_What the exercise asks_. Repeat the records below in their entirety, exactly.

Collected data:

══════

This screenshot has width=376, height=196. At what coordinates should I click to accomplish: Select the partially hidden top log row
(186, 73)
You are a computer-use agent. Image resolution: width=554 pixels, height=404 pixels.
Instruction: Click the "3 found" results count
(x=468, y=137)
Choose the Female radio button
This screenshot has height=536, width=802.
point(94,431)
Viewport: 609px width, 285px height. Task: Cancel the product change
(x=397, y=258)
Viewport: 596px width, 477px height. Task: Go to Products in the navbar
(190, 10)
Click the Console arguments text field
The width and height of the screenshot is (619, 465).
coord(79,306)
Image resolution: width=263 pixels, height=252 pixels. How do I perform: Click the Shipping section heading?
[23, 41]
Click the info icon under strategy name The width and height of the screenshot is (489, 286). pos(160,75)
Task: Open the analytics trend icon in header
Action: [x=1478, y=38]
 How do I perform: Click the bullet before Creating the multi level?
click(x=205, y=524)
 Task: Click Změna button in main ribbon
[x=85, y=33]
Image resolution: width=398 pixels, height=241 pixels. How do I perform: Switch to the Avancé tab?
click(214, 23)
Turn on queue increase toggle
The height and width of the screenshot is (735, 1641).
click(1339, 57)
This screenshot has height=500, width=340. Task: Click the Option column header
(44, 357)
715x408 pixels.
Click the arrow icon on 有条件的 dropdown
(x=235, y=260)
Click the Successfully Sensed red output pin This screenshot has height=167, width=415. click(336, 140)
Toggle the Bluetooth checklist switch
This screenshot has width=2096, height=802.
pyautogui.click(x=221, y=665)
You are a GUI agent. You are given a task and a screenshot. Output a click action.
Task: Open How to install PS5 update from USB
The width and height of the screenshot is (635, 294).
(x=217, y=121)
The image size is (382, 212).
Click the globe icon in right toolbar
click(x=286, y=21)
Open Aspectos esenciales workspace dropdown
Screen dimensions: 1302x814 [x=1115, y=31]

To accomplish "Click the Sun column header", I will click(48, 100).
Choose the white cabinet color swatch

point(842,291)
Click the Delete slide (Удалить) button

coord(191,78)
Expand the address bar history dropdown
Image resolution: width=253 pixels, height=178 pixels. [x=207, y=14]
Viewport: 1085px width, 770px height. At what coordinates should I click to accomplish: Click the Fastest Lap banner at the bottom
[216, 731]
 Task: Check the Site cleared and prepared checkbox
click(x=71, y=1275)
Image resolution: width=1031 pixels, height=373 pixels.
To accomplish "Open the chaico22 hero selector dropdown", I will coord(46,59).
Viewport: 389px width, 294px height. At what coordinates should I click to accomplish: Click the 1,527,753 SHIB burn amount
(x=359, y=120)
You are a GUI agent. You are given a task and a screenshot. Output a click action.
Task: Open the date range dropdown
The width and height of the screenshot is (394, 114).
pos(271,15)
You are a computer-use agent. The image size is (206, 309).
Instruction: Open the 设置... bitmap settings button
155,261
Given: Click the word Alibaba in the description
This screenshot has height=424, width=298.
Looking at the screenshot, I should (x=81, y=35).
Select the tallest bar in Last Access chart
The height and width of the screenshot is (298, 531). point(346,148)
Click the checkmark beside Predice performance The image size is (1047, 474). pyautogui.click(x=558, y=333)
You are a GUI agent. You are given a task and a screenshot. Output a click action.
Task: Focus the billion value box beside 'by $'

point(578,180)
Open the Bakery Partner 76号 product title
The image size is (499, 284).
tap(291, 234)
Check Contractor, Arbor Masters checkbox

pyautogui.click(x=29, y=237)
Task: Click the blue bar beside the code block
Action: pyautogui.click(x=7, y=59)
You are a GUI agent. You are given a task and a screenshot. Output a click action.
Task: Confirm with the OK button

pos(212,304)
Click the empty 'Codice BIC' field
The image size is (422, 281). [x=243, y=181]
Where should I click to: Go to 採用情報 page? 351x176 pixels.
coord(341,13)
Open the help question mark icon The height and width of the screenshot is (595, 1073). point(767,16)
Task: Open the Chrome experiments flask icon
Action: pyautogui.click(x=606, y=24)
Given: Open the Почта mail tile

══════

_Reply_.
This screenshot has width=376, height=196. At what coordinates should I click to accomplish: Select the partially hidden top log row
(186, 73)
You are a computer-use agent. Image resolution: width=554 pixels, height=404 pixels.
Instruction: Click the "3 found" results count
(x=468, y=137)
Choose the Female radio button
This screenshot has height=536, width=802.
point(94,431)
Viewport: 609px width, 285px height. Task: Cancel the product change
(x=397, y=258)
Viewport: 596px width, 477px height. Task: Go to Products in the navbar
(190, 10)
Click the Console arguments text field
The width and height of the screenshot is (619, 465).
coord(79,306)
Image resolution: width=263 pixels, height=252 pixels. How do I perform: Click the Shipping section heading?
[23, 41]
Click the info icon under strategy name The width and height of the screenshot is (489, 286). pos(160,75)
Task: Open the analytics trend icon in header
Action: [x=1478, y=38]
 How do I perform: Click the bullet before Creating the multi level?
click(x=205, y=524)
 Task: Click Změna button in main ribbon
[x=85, y=33]
Image resolution: width=398 pixels, height=241 pixels. How do I perform: Switch to the Avancé tab?
click(214, 23)
Turn on queue increase toggle
The height and width of the screenshot is (735, 1641).
click(1339, 57)
This screenshot has height=500, width=340. Task: Click the Option column header
(44, 357)
715x408 pixels.
Click the arrow icon on 有条件的 dropdown
(x=235, y=260)
Click the Successfully Sensed red output pin This screenshot has height=167, width=415. click(336, 140)
Toggle the Bluetooth checklist switch
This screenshot has width=2096, height=802.
pyautogui.click(x=221, y=665)
You are a GUI agent. You are given a task and a screenshot. Output a click action.
Task: Open How to install PS5 update from USB
The width and height of the screenshot is (635, 294).
(x=217, y=121)
The image size is (382, 212).
Click the globe icon in right toolbar
click(x=286, y=21)
Open Aspectos esenciales workspace dropdown
Screen dimensions: 1302x814 [x=1115, y=31]

To accomplish "Click the Sun column header", I will click(48, 100).
Choose the white cabinet color swatch

point(842,291)
Click the Delete slide (Удалить) button

coord(191,78)
Expand the address bar history dropdown
Image resolution: width=253 pixels, height=178 pixels. [x=207, y=14]
Viewport: 1085px width, 770px height. At what coordinates should I click to accomplish: Click the Fastest Lap banner at the bottom
[216, 731]
 Task: Check the Site cleared and prepared checkbox
click(x=71, y=1275)
Image resolution: width=1031 pixels, height=373 pixels.
To accomplish "Open the chaico22 hero selector dropdown", I will coord(46,59).
Viewport: 389px width, 294px height. At what coordinates should I click to accomplish: Click the 1,527,753 SHIB burn amount
(x=359, y=120)
You are a GUI agent. You are given a task and a screenshot. Output a click action.
Task: Open the date range dropdown
The width and height of the screenshot is (394, 114).
pos(271,15)
You are a computer-use agent. The image size is (206, 309).
Instruction: Open the 设置... bitmap settings button
155,261
Given: Click the word Alibaba in the description
This screenshot has height=424, width=298.
Looking at the screenshot, I should (x=81, y=35).
Select the tallest bar in Last Access chart
The height and width of the screenshot is (298, 531). point(346,148)
Click the checkmark beside Predice performance The image size is (1047, 474). pyautogui.click(x=558, y=333)
You are a GUI agent. You are given a task and a screenshot. Output a click action.
Task: Focus the billion value box beside 'by $'

point(578,180)
Open the Bakery Partner 76号 product title
The image size is (499, 284).
tap(291, 234)
Check Contractor, Arbor Masters checkbox

pyautogui.click(x=29, y=237)
Task: Click the blue bar beside the code block
Action: pyautogui.click(x=7, y=59)
You are a GUI agent. You are given a task and a screenshot. Output a click action.
Task: Confirm with the OK button

pos(212,304)
Click the empty 'Codice BIC' field
The image size is (422, 281). [x=243, y=181]
Where should I click to: Go to 採用情報 page? 351x176 pixels.
coord(341,13)
Open the help question mark icon The height and width of the screenshot is (595, 1073). point(767,16)
Task: Open the Chrome experiments flask icon
Action: pyautogui.click(x=606, y=24)
Given: Open the Почта mail tile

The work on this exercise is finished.